THINGS TO DO >>
**a)** For each statement below, say whether it agrees with the interview with Julian Langer, answering yes or no and quoting the words of the interview that decide it. (i) Langer had his first guitar lesson at around age eleven. (ii) Langer came to punk before folk. (iii) Langer got into punk through his mother.
**b)** Carry on the interview with Julian Langer from its last line.

Julian Langer is a Devonian singer-songwriter playing progressive acoustic guitar and folk, roots, and rock music. His approach to his art is a unique one, blending with his love of philosophy.
When did you first start playing music?
When I was six, my mother tried to teach me piano, but I was more interested in pressing the demo buttons. I had my first guitar lesson when I was around eleven. After a few lessons, I’d learnt about four chords, and gave up. Then I sang in a metal band, learning more guitar chords over the years. By the time I was seventeen, I hit a really low point and bought an acoustic. I started picking myself back up and by twenty, I was moving into the style I have today.
I remember your school-era punk days with The Safety Pins, and now you play more folk. Do these two genres influence each other?
Actually, folk predates punk for me, but they do overlap – I don’t see genres in isolation to each other. With me being dyspraxic, my mum thought it’d good for me to learn Irish dancing, and she had the videos from River Dance which I’d watch every single day after school. I just loved the music. I later got into punk through my dad, and started playing punk music as part of the angsty-ness of being a modern teenager. Folk has a very similar spirit to punk rock. Its traditions have always been about people retaining something, such as holding onto Irish culture while the English were trying to impose. That for me is punk. What punk might say in an aggressive way, folk might say in a gentler, prettier way, but both genres have an important focus on authenticity and being true to yourself as an artist.
How does that affect your creative process?

AVAILABLE DATA >>
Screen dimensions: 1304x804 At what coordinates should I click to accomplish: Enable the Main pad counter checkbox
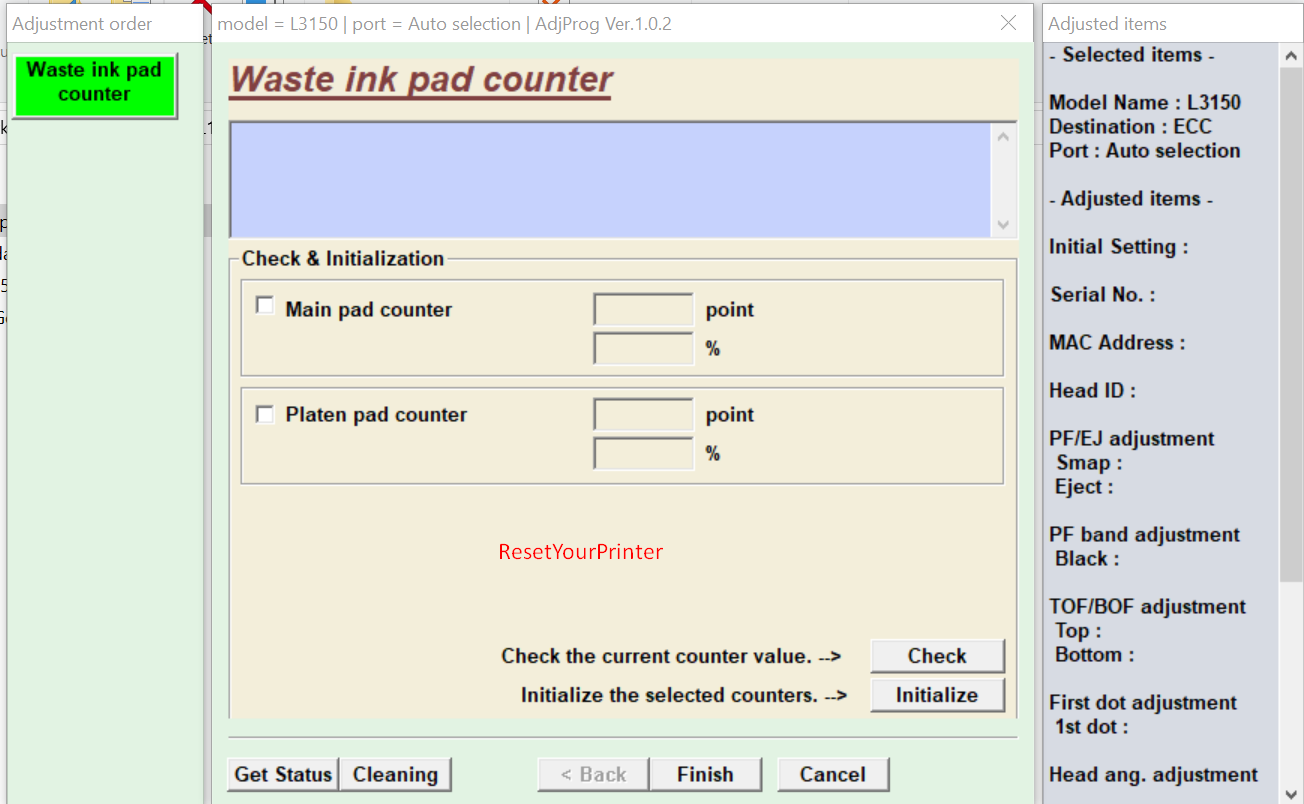pyautogui.click(x=264, y=304)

EXPECTED ANSWERS >>
**a)**
(i) Yes: "I had my first guitar lesson when I was around eleven."
(ii) No: "Actually, folk predates punk for me"
(iii) No: "I later got into punk through my dad"

**b)**
A lot of dedicated acoustic guitarists or percussive guitarists talk about having a “natural sound”. Andy McKee talks about having his window open and hearing the sound of a drill, and then sitting down with his guitar, replicating that sound and creating a piece from it. For me, the process is a bit more flitter-y. My thoughts aren’t very linear, so I just freestyle on the guitar, and from that I slowly find melodies that I like, and then tie lyrics in.
Do you think this freestyling gives you the freedom to draw inspiration from more places, like your use of the didgeridoo and sitar?
The didgeridoo is a big part of the album [see his album Forest Floor Pirates]. One review called it “avant-garde jazz”, and being acknowledged in that way was really cool for me, because it’s a big part of the way I look at things. I don’t believe there are any absolute things in life; there’s no absolute object, as objects are always changing. There’s no such thing as a “true” form – there’s never a “true” chair or a “true” cat, because it’s all variations. For me, there can’t be a true genre or true sound. You can be true to yourself as an artist, but you can’t create something that absolutely fits one thing – every time you play a song, it’s different. For me, taking melodies, scales and instrumentations from different parts of the world is partly due to that, and partly because I’m musically disjointed.
It’s impossible for me to listen to my iPod on shuffle because I’ll have Kate Rusby singing something sweet and melodic, and then the next song will be Every Time I Die or The Bronx doing some hardcore, high-energy punk. Afterwards it might be some kind of Americana-y, country-folk music, and then it might be metal. It might even be gangster rap, and then it might be classical. I love listening to artists like Anoushka Shankar, Tom Waits, Frank Zappa, Wolfmother, John Martyn – and also the obvious like Newton Faulkner, John Butler, Ben Howard, and Laura Marling. I’m massively influenced by metal guitarists. I can’t play anywhere near their style, but I still find it inspiring.
Do you put a lot of thought into your process?
I really try not to think about it. Like the didgeridoo – it wasn’t a niche thing, but rather me hearing it and thinking,“wow”. It’s the oldest instrument that’s ever been used. It’s the sound of the world, the vibrations – it’s just amazing. When I first started playing this style of guitar, I used to watch these amazing guitarists play. I wanted to recreate the sound, but also change it so it wasn’t just a reproduction. It’s the same with my progressive guitar techniques – watching John Martyn and being amazed. Music isn’t rational thought. You can apply mathematics to it, but I think if you ask any artist, they’ll say it’s not some kind of contrived thing. Ultimately, it comes down to being real. It’s a purely existential process.
Is that a concept you’ve always had?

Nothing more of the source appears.